Gayle blinked. “I haven’t talked to Lyddie Neff in two years.”

“I said
were
. You
were
close to her.”

“Yes . . . So what?” She looked at Morasco. “Is this official police business?”

Brenna said, “Can I ask you something?”

“Do I have a choice?”

“Why did you tell Carol that Lydia and Nelson were having an affair?”

Gayle’s face went slack. “What?”

“You were friends with Lydia Neff. Such close friends that you knew her daily schedule. After Iris disappeared, you knew that she went to the Waterside Condominiums every morning at nine to meditate.”

“And you know this about me because . . .”

“During the week of October 18, 1998, you stopped by Lydia’s house four times that I know of. At 11:30
A.M.
on the twenty-first, you brought a bag from Dunkin’ Donuts and two large coffees and stayed two hours. On the twenty-second, you brought her a casserole and stayed an hour and a half . . . You were close.”

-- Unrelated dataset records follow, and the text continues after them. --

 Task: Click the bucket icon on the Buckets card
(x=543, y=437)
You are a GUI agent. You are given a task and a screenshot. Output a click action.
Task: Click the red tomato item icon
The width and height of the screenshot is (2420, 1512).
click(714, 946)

Gayle gaped at Morasco. “What is wrong with her?”

He shrugged. “She has a good memory.”

“But one year earlier than that, you told Carol Wentz that Lydia was having an affair with her husband.”

“I don’t—”

“Let me tell you something, Gayle. If there’s one thing I know for sure, it’s that time doesn’t have an eraser on it.”

“What is that supposed to mean?”

“It means that when you tell a lie, it’s still as much of a lie five, ten, twenty years later as it was on the day you told it.”

“I didn’t tell any lies.”

“You do the wrong thing, you hurt someone, you figure, ‘Well, time will pass. People will forget. It’ll be just like it never happened.’ Right?” Brenna gritted her teeth, her anger building. “It happened, Gayle. The whole world can forget, that still doesn’t change the fact. Twelve years ago, for whatever petty reasons, you told an awful, malicious lie.”